## AVAILABLE RECORDS:

>>>>

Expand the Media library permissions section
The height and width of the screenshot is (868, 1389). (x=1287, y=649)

<<<<
>>>>

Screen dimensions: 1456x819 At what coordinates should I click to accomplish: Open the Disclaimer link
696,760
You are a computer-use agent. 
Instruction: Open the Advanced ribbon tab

<<<<

From the entries above, extract only the lines running from the one containing "You are a computer-use agent." through the one containing "Instruction: Open the Advanced ribbon tab", inclusive.

You are a computer-use agent. 
Instruction: Open the Advanced ribbon tab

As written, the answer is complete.